→ **SELECTED EXTRACT**:
--- START ---
The Flare Path: Sings The Unsung

Once I’ve typed up this sortie summary, Infinite Horace II, my latest B-17: Queen of the Skies hope chalice, will be setting off on his sixth combat mission. Unlike the original Infinite Horace, a B-17 Flying Fortress based in England and crewed by RPS writers, Infinite Horace II is a B-24 Liberator based in Southern Italy and crewed – with one exception – by foolhardy fearless Flare Path readers.

The steed change was partially motivated by curiosity (I was keen to try Preston McMurray’s rigorously researched B-24 rules variant) and partially by a desire to sing the unsung. Despite being more numerous than their Boeing-designed brothers-in-arms and in many ways (range, ceiling, speed, bomb load…) more capable, Flying Boxcars have always played second fiddle to Flying Fortresses in the popular imagination.

Key differences between the two types are reflected in a clutch of carefully thought-out B17QotS rule changes. The Liberator’s retracting rolltop desk-style bomb bay doors bestow benefits during bombing runs but make ditching and wheels-up landings more perilous. Weaker wings and higher stick forces mean wing root hits are more dangerous and autopilot damage is potentially more serious. The USAAF’s tendency to overburden the bomber translates into dicier take-offs. Thanks to our higher cruise speed, Shiloh, our tail-end Charlie, has an increased chance of hitting tailgaters, and because of our exceptional range, fuel leaks are slightly less worrying.

In later B-24s the bombardier-manned nose gun was replaced by a turret with its own gunner

The ten souls cocooned within B-24J Infinite Horace II as he droned towards the oil refineries of Fiume (Rijeka) on his maiden op were…

JFS – nose turret gunner
Eightball – bombardier
phuzz – navigator
Yours Truly – pilot
JB – co-pilot
bsplines – engineer
unacom – radio operator/waist gunner*
Lord Byte – ball gunner
Rorschach617 – waist gunner
Shiloh – tail gunner

(Gothnak, Leafy Twigs, and Rituro are on stand-by)

*Though the B-24J had two waist gun positions, only one of these was manned full-time. In the event of an attack the radio operator was expected to hurry aft and occupy the vacant position.

It was a four-zone mission and trouble arrived early in the form of a determined Fw 190 attack in zone 2. Three bandits managed to slip through both our fighter picket and the fiery ticker tape parade organised by Horace’s Browning brandishers. Fortunately, apart from a nibbled port rudder and a fuel tank hit that instantly self-sealed, the Focke-Wulfs only managed to cause superficial damage.

The escorts performed better when another schwarm of Fw 190s tried their luck in zone 3, but they couldn’t stop a climbing Me 109 from drilling Horace’s belly as we neared the target. Though the Axis ascender only scored one significant hit, that hit was to our bomb bay door mechanism. When Eightball attempted to open the doors at the start of the bomb run, he found they wouldn’t budge.
--- END ---
→ **RECORDED INFORMATION**:
--- START ---
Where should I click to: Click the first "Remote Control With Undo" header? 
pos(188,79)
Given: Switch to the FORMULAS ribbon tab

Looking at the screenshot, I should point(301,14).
--- END ---
→ **TASK GOAL**: In the Flare Path piece, reproduce the passage that opens with the words containing "(Gothnak, Leafy Twigs, and Rituro" and closes with "the vacant position.", changing "waist gun positions" to "waist gun stations".

→ **SOLUTION FOR THIS EXERCISE**:
(Gothnak, Leafy Twigs, and Rituro are on stand-by)

*Though the B-24J had two waist gun stations, only one of these was manned full-time. In the event of an attack the radio operator was expected to hurry aft and occupy the vacant position.